Texte fourni
┌────────

En République démocratique du Congo, pays martyr avant comme après la colonisation, le pape François s’est voulu le porte-parole des Africains face aux ambitions et appétits des puissants. L’église vaticane joue une partie de son avenir en Afrique.
Vous connaissez la célèbre phrase de Staline, « le pape, combien de divisions ? »… Si le pape François n’a pas de divisions, il a la parole, et il s’en sert, parfois, à bon escient, là où personne d’autre ne parle.
François a choisi de parler fort en République démocratique du Congo, l’ancien Congo belge, une contrée pillée et martyrisée avant comme après son indépendance en 1960 ; un pays de 110 millions d’habitants, immensément riche en minerais, mais peuplé de gens pauvres et victimes de guerres barbares ; une terre indispensable à l’écosystème planétaire, et sur laquelle le monde a trop longtemps fermé les yeux.

└────────

Section des données

┌────────

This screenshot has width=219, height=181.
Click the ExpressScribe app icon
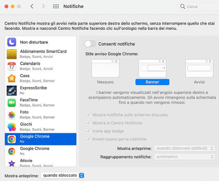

└────────

Travail demandé
a: Citez, dans le texte sur le pape François au Congo, le passage qui commence par les mots « En République démocratique du Congo, pays » et s'achève sur « fermé les yeux. ».
b: D'après le texte sur le pape François au Congo, combien d'habitants compte la République démocratique du Congo ?
Les lignes ne sont d'aucune utilité pour ce travail.

Résultats attendus
a:
En République démocratique du Congo, pays martyr avant comme après la colonisation, le pape François s’est voulu le porte-parole des Africains face aux ambitions et appétits des puissants. L’église vaticane joue une partie de son avenir en Afrique.
Vous connaissez la célèbre phrase de Staline, « le pape, combien de divisions ? »… Si le pape François n’a pas de divisions, il a la parole, et il s’en sert, parfois, à bon escient, là où personne d’autre ne parle.
François a choisi de parler fort en République démocratique du Congo, l’ancien Congo belge, une contrée pillée et martyrisée avant comme après son indépendance en 1960 ; un pays de 110 millions d’habitants, immensément riche en minerais, mais peuplé de gens pauvres et victimes de guerres barbares ; une terre indispensable à l’écosystème planétaire, et sur laquelle le monde a trop longtemps fermé les yeux.

b: 110 millions d'habitants.